Task directions: Please count the lines in the rows below that contain the string "height", treating uppercase and lowercase as distinct, and give only the number.

Dataset:
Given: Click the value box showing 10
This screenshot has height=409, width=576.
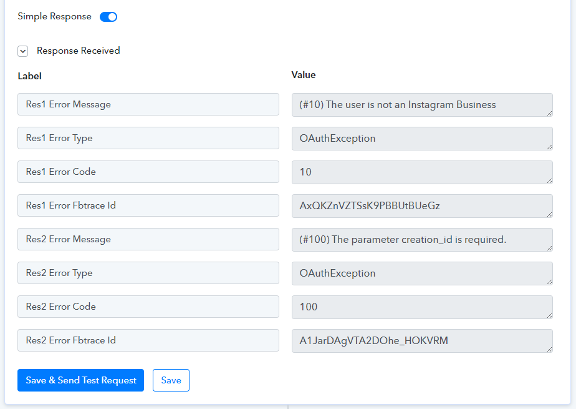Looking at the screenshot, I should [x=422, y=172].
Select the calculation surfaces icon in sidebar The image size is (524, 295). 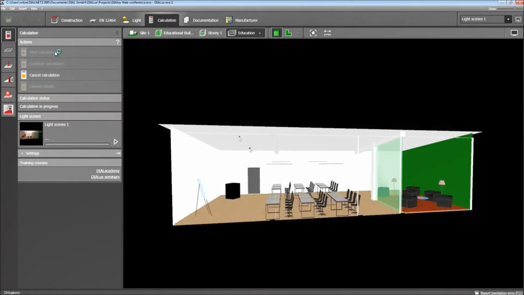click(8, 50)
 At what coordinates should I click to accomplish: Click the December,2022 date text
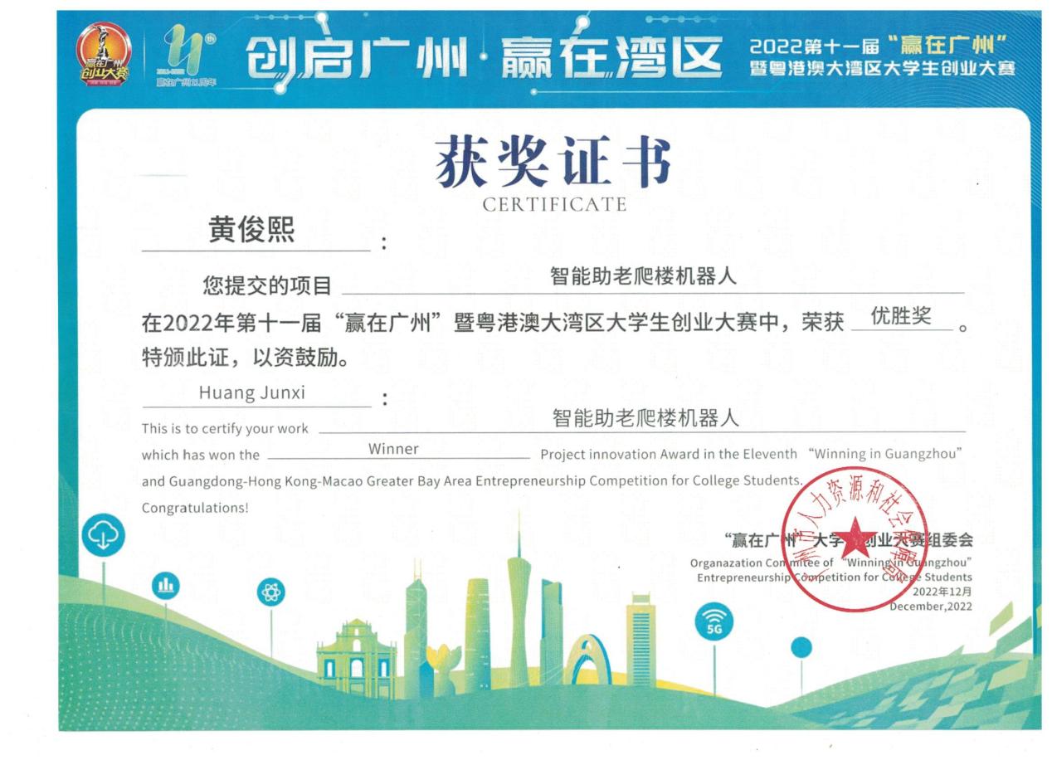(930, 607)
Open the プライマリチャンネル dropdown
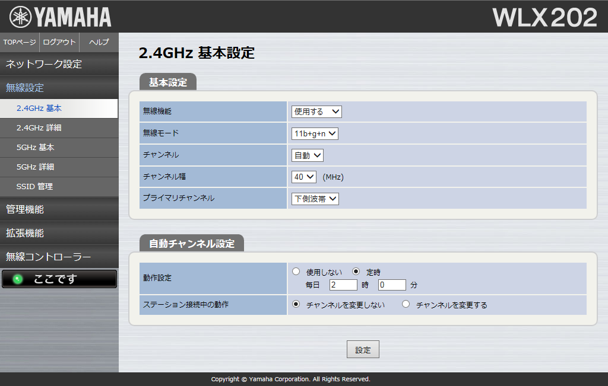 pos(315,199)
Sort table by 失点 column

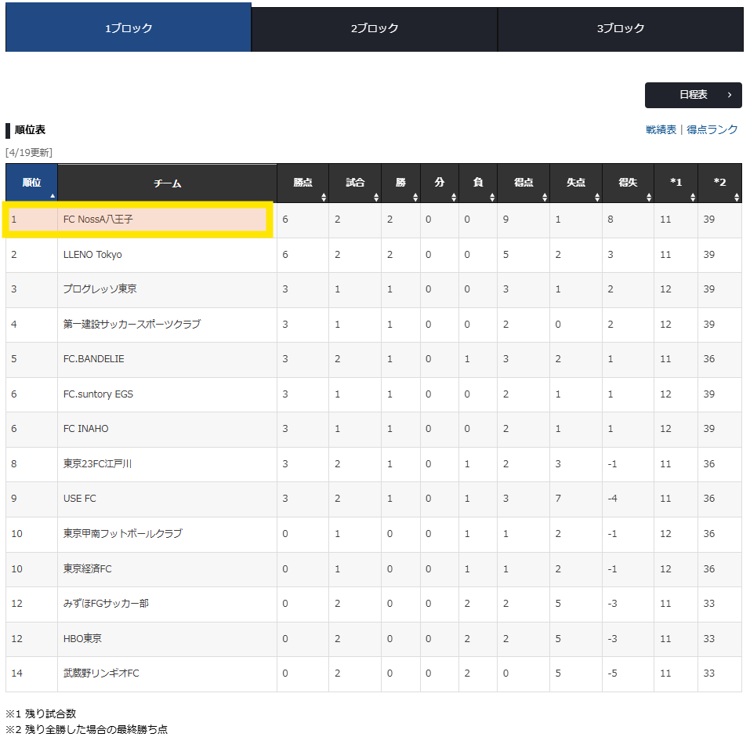click(575, 183)
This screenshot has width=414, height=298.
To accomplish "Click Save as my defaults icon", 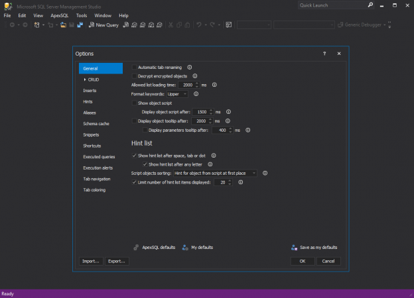I will (x=294, y=247).
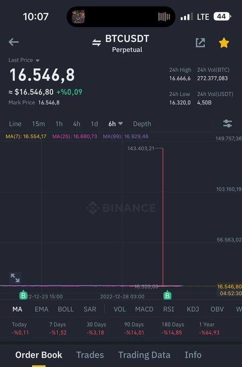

Answer: 2